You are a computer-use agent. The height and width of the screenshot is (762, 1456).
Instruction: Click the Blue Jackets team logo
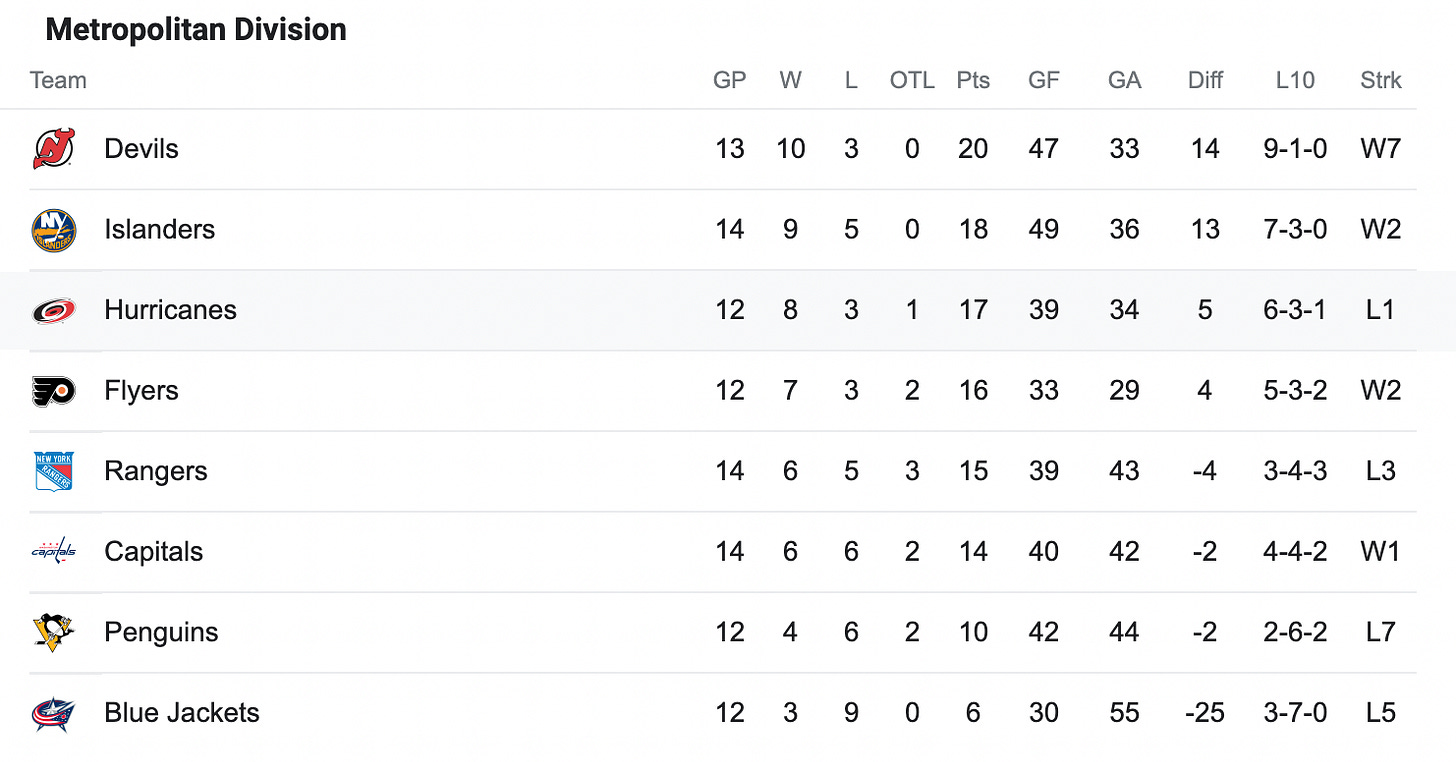[53, 713]
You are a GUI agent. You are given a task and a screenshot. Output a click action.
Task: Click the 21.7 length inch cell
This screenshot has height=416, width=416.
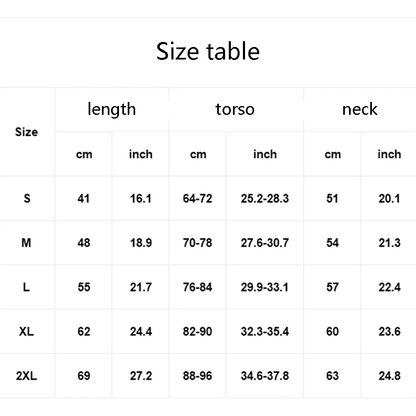[141, 287]
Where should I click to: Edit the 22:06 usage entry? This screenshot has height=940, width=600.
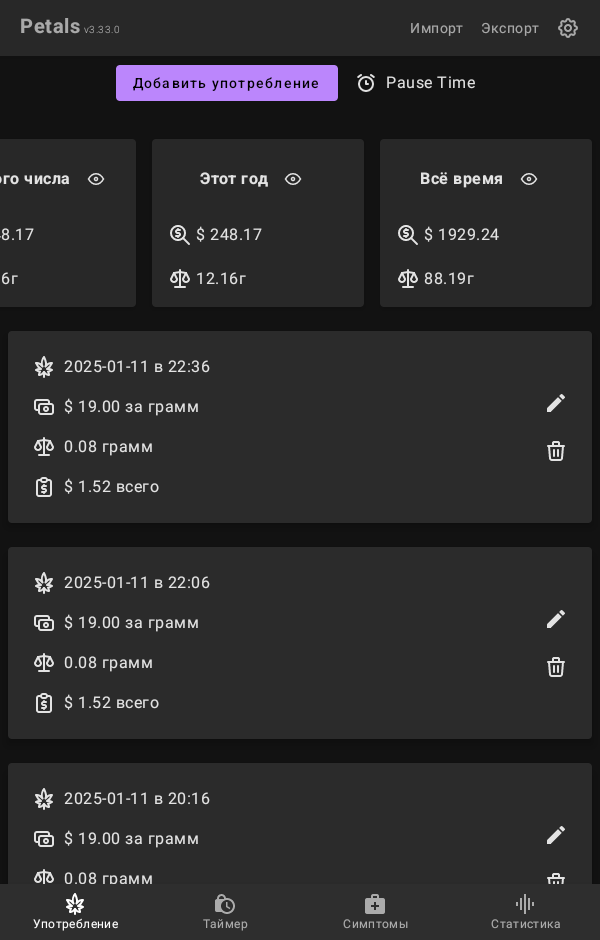tap(556, 619)
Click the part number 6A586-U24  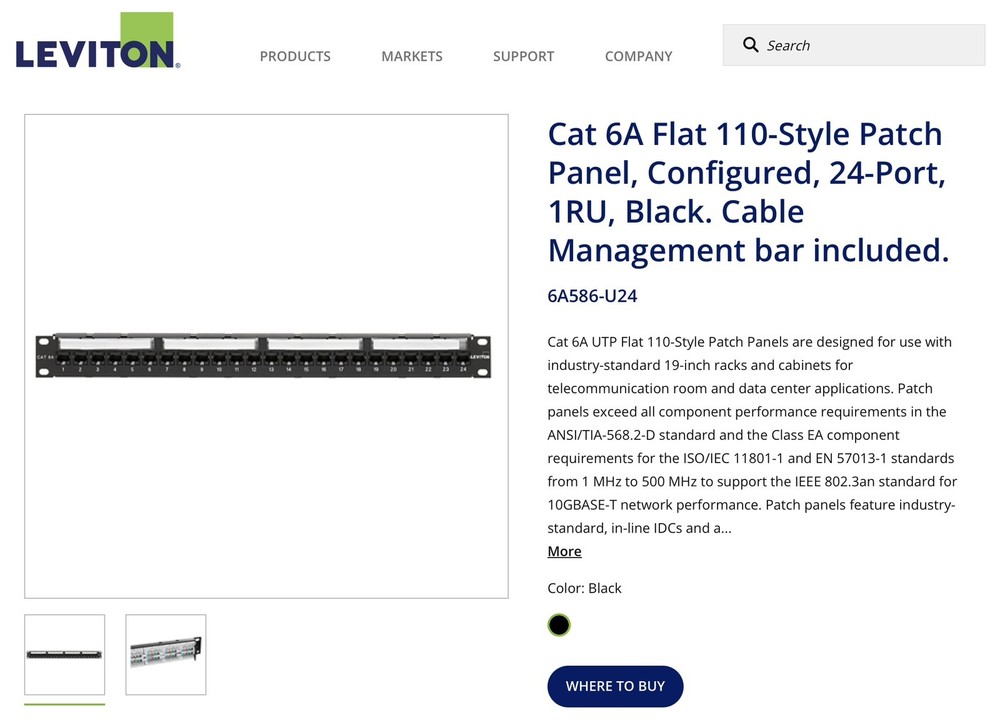click(592, 296)

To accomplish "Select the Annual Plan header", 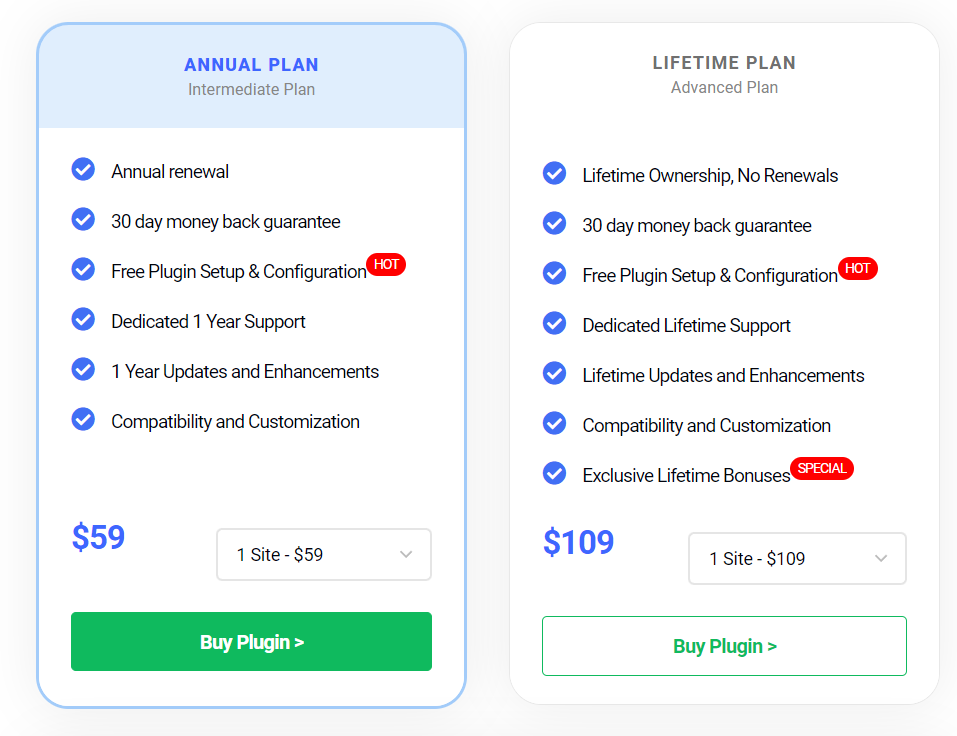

Instructions for the task: The required output is every line from the beginning of the material above through the line with "Task: Click the 21.7 length inch cell", exact and without pictures.

Exercise output:
You are a computer-use agent. The height and width of the screenshot is (762, 1456).
Instruction: Click the Blue Jackets team logo
[53, 713]
You are a GUI agent. You are given a task and a screenshot. Output a click action.
Task: Click the 21.7 length inch cell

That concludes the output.